• Action item
Each line below should be quoted exactly, please.

• Supplied material
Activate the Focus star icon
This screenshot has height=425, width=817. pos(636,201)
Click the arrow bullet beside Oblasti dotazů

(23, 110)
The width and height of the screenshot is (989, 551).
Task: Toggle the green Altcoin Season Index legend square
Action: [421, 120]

• Result
Activate the Focus star icon
This screenshot has height=425, width=817. pos(636,201)
Click the arrow bullet beside Oblasti dotazů

(23, 110)
The width and height of the screenshot is (989, 551).
Task: Toggle the green Altcoin Season Index legend square
Action: [421, 120]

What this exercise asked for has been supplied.